Practicing on those 'bad days'

Bluewolf

AzB Silver Member
Silver Member
I am trying to up my practice time, do more drills too.

Some days are great and everything seems to drop. Sometimes I am not having a good day poolwize and not being nearly as successful.

What do you do if you are practicing and it is a bad day? I used to get mad and quit but those days are gone. Do you quit and practice on a better day? Or do you work you way through it or keep practicing even if you arent shooting well that day?

Laura
 
In this case, I would think that you could to use this bad day as a lesson in itself. Try and figure out a way to settle yourself down and get focused on the game again. In my opinion, the whole good day/bad day thing is all in how you keep focused on your game. If you are focused on what you are doing, you play well, if your mind is not on the game at hand, then you wont.

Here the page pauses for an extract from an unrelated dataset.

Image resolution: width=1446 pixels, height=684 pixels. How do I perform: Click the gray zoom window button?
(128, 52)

In summary, losing your focus when you are in a tournament match and not shooting well, or in a league situation and not playing well, happens to most of us, more often than not in my case, and learning how to deal with this situation is as important or possibly more important than just practicing to make shots. Turn this bad practice session into a lesson in how to regain your focus and composure.

Just a thought

Chuck
 
What do you do if you are practicing and it is a bad day? I used to get mad and quit but those days are gone. Do you quit and practice on a better day? Or do you work you way through it or keep practicing even if you arent shooting well that day?

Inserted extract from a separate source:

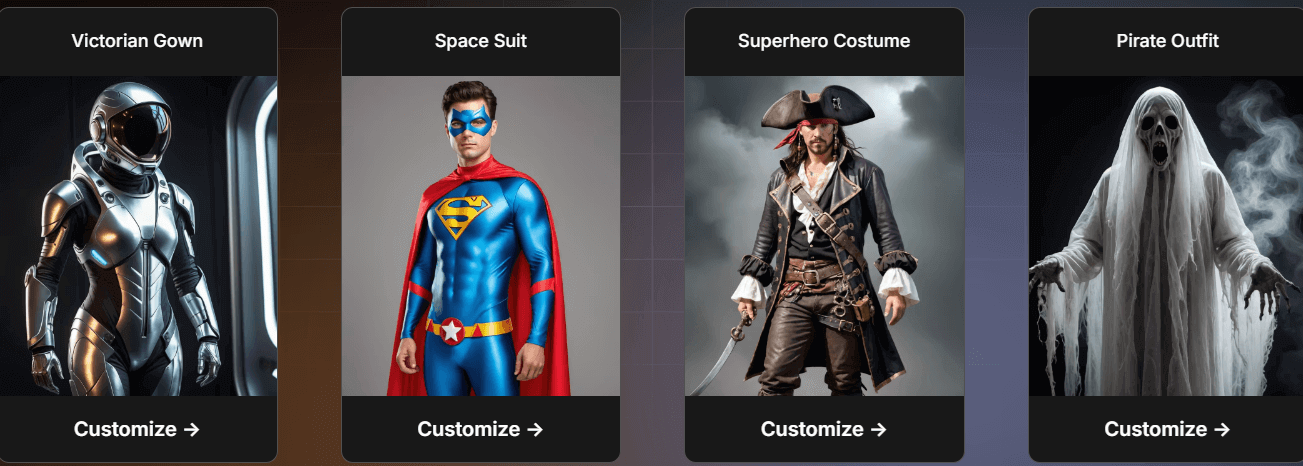
Task: Select the silver astronaut suit image
Action: point(138,236)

I was doing a shooting drill I saw in Byrne's book where you put the ball on a spot and cut it left, cut it right and bank it one long rail. When you make the shot you move one diamond further away with your cueball. The first time I did the drill they were going in pretty well. Yesterday they weren't , so eventually I started doing drills for cue ball control and shapes instead. I figured just cuz my long shots weren't going in , it didn't mean I couldn't learn something.
 
We all have our good days and our bad days. What you learn from that bad day could be the best lesson you could learn. When I'm practicing and balls are just not dropping when they should and the cue ball is not coming to a stop where I had planned it to. So what I do is go back to the basics, back to the simple "confidence building" shots. For example: I will set up simple slightly straight in shots and work on my stop, draw and follow shots. Then once my confidence is rising, I'll move on to simple cut shots and again with stop, draw and follow. I practice what I know is "simple" shots to me to build my confidence back up and gain my composure. After that is consistent, I'll hit the short banks, long banks, long cuts, and then into the more difficult drills! You have to be confident, willing and definatly have to want to progress in your game to get any improvement out of your training time. This was a good topic Bluewolf!